> Selection
>>>>>
Further, the waveform adjustment unit comprises an adjustment sub-unit, wherein,
the adjustment sub-unit is configured to (i) establish a buffer with a length of L+L1, wherein L is a frame length and L1>0;
(ii) initialize first L1 samples of the buffer, wherein the initializing comprises: when the current lost frame is a first lost frame, configure the first L1 samples of the buffer as a first L1-length signal of the initially compensated signal of the current lost frame; and when the current lost frame is not the first lost frame, configure the first L1 samples of the buffer as a last L1-length signal in the buffer used when performing waveform adjustment on the initially compensated signal of the previous lost frame of the current lost frame;
(iii) concatenate the last pitch period of time-domain signal of the frame prior to the current lost frame and the L1-length signal in the buffer, repeatedly copy the concatenated signal into the buffer, until the buffer is filled up, and during each copy, if a length of an existing signal in the buffer is l, copy the signal to locations from l−L1 to l+T−1 of the buffer, wherein l>0, T is a pitch period value, and for a resultant overlapped area with a length of L1, the signal of the overlapped area is obtained by adding signals of two overlapping parts after windowing respectively;
(iv) take the first L-length signal in the buffer as the compensated signal of the current lost frame.
Further, the adjustment sub-unit is further configured to establish a buffer with a length of L for a first correctly received frame after the current lost frame, fill up the buffer in accordance with the manners corresponding to steps (ii) and (iii), perform overlap-add on the signal in the buffer and the time-domain signal obtained by decoding the first correctly received frame after the current lost frame, and take the obtained signal as a time-domain signal of the first correctly received frame after the current lost frame.
<<<<<
> Data extract
>>>>>
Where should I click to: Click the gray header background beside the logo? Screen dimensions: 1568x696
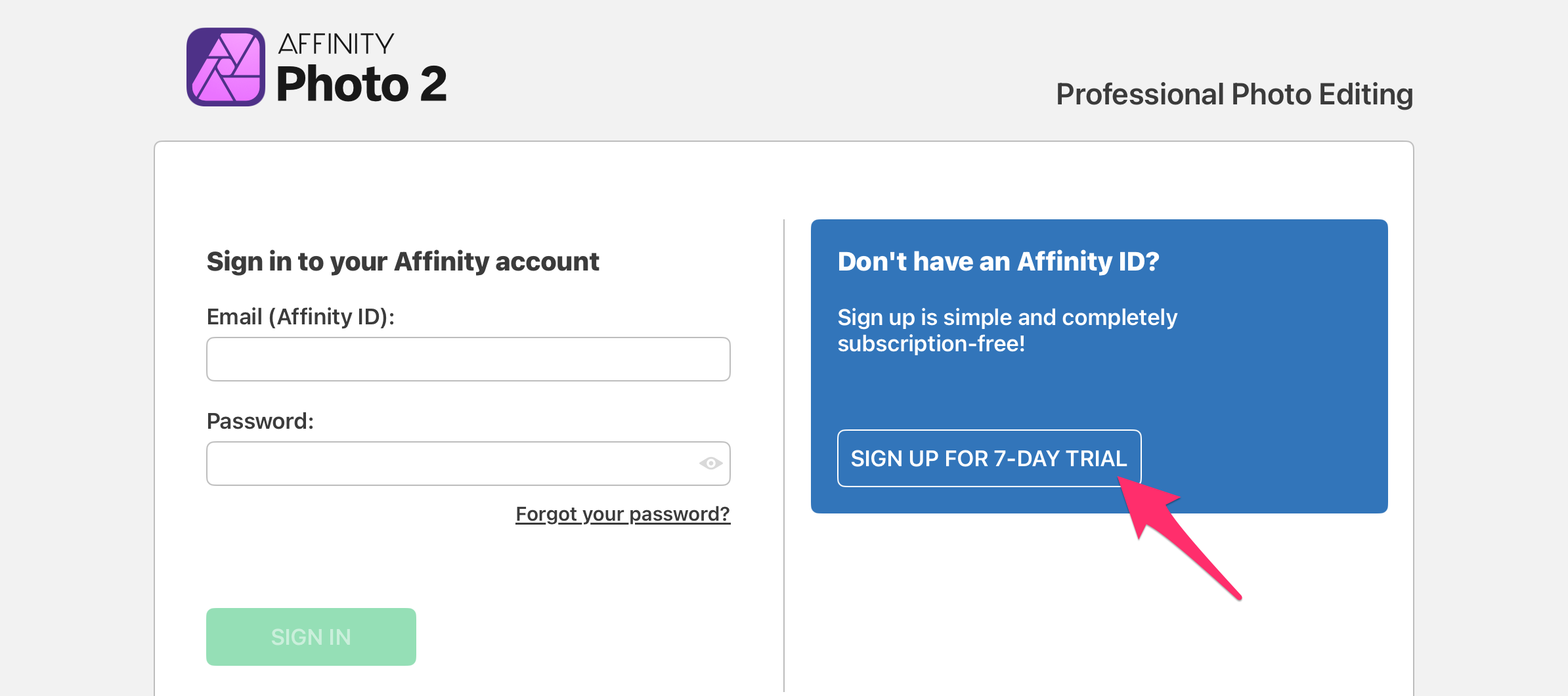(x=722, y=66)
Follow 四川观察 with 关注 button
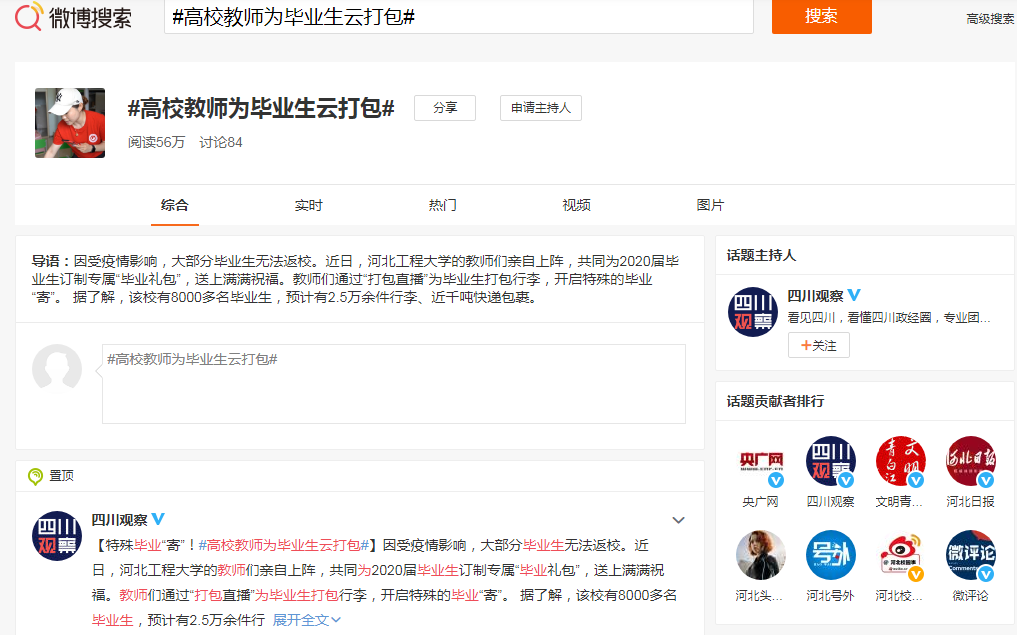The height and width of the screenshot is (635, 1017). point(819,345)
<<<<<
Resume the passage above on waveform adjustment for lost frames, starting right after its final sentence.

> Written answer
Further, the waveform adjustment unit comprises an adjustment sub-unit, wherein,
the adjustment sub-unit is configured to: supposing that the current lost frame is an xth lost frame, wherein x>0, and when x is larger than k (k>0), take the initially compensated signal of the current lost frame as the compensated signal of the current lost frame, otherwise, perform the following steps:
establishing a buffer with a length of L, wherein L is a frame length;
when x equals 1, configuring the first L1 samples of the buffer as a first L1-length signal of the initially compensated signal of the current lost frame, wherein L1>0;
when x equals 1, concatenating the last pitch period of time-domain signal of the frame prior to the current lost frame and the first L1-length signal in the buffer, repeatedly copying the concatenated signal into the buffer, until the buffer is filled up to obtain a time-domain signal with a length of L, and during each copy, if the length of the existing signal in the buffer is l, copying the signal to locations from l−L1 to l+T−1 of the buffer, wherein l>0, T is a pitch period value, and for the resultant overlapped area with a length of L1, the signal of the overlapped area is obtained by adding signals of two overlapping parts after windowing respectively; when x is larger than 1, repeatedly copying the last pitch period of compensated signal of the frame prior to the current lost frame into the buffer without overlapping, until the buffer is filled up to obtain a time-domain signal with a length of L;
when x is less than k, taking the signal in the buffer as the compensated signal of the current lost frame; when x equals k, performing overlap-add on the signal in the buffer and the initially compensated signal of the current lost frame, and taking the obtained signal as the compensated signal of the current lost frame,
for a first correctly received frame after the current lost frame, if a number of consecutively loss frames is less than k, establishing a buffer with a length of L, repeatedly copying the last pitch period of compensated signal of the frame prior to the first correctly received frame into the buffer without overlapping until the buffer is filled up, performing overlap-add on the signal in the buffer and a time-domain signal obtained by decoding the first correctly received frame, and taking the obtained signal as a time-domain signal of the first correctly received frame.
Further, the waveform adjustment unit further comprises a gain sub-unit, wherein,
the gain sub-unit is configured to after performing waveform adjustment on the initially compensated signal, multiply the adjusted signal with a gain, and use the signal multiplied with the gain as the compensated signal of the current lost frame.
Further, the pitch period estimation sub-unit is configured to use different upper and lower limits for pitch search for a speech signal frame and a music signal frame during pitch search.
Further, the pitch period value judgment sub-unit is configured to when the last correctly received frame prior to the current lost frame is the speech signal frame, judge whether the pitch period value of the current lost frame is usable using the above manner.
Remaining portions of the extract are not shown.